QString to unicode std::string

Oleg Andriyanov picture Oleg Andriyanov · Apr 3, 2014 · Viewed 10.1k times · Source

I know there is plenty of information about converting QString to char*, but I still need some clarification in this question.

Qt provides QTextCodecs to convert QString (which internally stores characters in unicode) to QByteArray, allowing me to retrieve char* which represents the string in some non-unicode encoding. But what should I do when I want to get a unicode QByteArray?

QTextCodec* codec = QTextCodec::codecForName("UTF-8");
QString qstr = codec->toUnicode("Юникод");
std::string stdstr(reinterpret_cast<const char*>(qstr.constData()), qstr.size() * 2 );  // * 2 since unicode character is twice longer than char
qDebug() << QString(reinterpret_cast<const QChar*>(stdstr.c_str()), stdstr.size() / 2); // same

The above code prints "Юникод" as I've expected. But I'd like to know if that is the right way to get to the unicode char* of the QString. In particular, reinterpret_casts and size arithmetics in this technique looks pretty ugly.

Answer

The below applies to Qt 5. Qt 4's behavior was different and, in practice, broken.

You need to choose:

  1. Whether you want the 8-bit wide std::string or 16-bit wide std::wstring, or some other type.
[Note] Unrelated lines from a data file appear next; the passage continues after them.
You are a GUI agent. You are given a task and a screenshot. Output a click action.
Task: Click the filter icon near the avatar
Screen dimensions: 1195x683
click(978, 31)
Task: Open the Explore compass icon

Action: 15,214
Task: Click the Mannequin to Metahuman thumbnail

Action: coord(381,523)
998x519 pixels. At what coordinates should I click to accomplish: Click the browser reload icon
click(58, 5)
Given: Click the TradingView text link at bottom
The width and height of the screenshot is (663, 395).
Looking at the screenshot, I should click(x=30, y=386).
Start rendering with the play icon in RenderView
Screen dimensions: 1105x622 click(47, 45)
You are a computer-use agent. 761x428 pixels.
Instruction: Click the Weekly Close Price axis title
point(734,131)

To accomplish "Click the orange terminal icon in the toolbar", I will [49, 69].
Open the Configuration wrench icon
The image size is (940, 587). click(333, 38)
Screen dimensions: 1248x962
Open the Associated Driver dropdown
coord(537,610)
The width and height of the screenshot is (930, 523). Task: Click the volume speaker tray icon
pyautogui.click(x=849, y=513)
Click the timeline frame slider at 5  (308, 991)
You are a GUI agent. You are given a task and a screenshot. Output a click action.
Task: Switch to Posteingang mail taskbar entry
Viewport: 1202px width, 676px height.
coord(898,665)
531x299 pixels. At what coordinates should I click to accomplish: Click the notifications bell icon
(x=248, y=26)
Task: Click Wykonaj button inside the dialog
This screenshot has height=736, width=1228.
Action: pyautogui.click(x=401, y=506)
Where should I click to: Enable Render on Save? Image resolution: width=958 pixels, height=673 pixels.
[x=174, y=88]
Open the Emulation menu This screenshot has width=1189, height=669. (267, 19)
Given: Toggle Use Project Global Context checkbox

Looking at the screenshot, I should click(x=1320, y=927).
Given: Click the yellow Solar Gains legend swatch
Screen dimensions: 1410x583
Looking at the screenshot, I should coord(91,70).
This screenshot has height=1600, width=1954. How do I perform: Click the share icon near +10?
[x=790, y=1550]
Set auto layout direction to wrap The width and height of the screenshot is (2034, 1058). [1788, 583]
  2. What encoding is desired in your target string?

Internally, QString stores UTF-16 encoded data, so any Unicode code point may be represented in one or two QChars.

Common cases:

  • Locally encoded 8-bit std::string (as in: system locale):

    std::string(str.toLocal8Bit().constData())
    
  • UTF-8 encoded 8-bit std::string:

    str.toStdString()
    

    This is equivalent to:

    std::string(str.toUtf8().constData())
    
  • UTF-16 or UCS-4 encoded std::wstring, 16- or 32 bits wide, respectively. The selection of 16- vs. 32-bit encoding is done by Qt to match the platform's width of wchar_t.

    str.toStdWString()
    
  • U16 or U32 strings of C++11 - from Qt 5.5 onwards:

    str.toStdU16String()
    str.toStdU32String()
    
  • UTF-16 encoded 16-bit std::u16string - this hack is only needed up to Qt 5.4:

    std::u16string(reinterpret_cast<const char16_t*>(str.constData()))
    

    This encoding does not include byte order marks (BOMs).

It's easy to prepend BOMs to the QString itself before converting it:

QString src = ...;
src.prepend(QChar::ByteOrderMark);
#if QT_VERSION < QT_VERSION_CHECK(5,5,0)
auto dst = std::u16string{reinterpret_cast<const char16_t*>(src.constData()),
                          src.size()};
#else
auto dst = src.toStdU16String();

If you expect the strings to be large, you can skip one copy:

const QString src = ...;
std::u16string dst;
dst.reserve(src.size() + 2); // BOM + termination
dst.append(char16_t(QChar::ByteOrderMark));
dst.append(reinterpret_cast<const char16_t*>(src.constData()),
           src.size()+1);

In both cases, dst is now portable to systems with either endianness.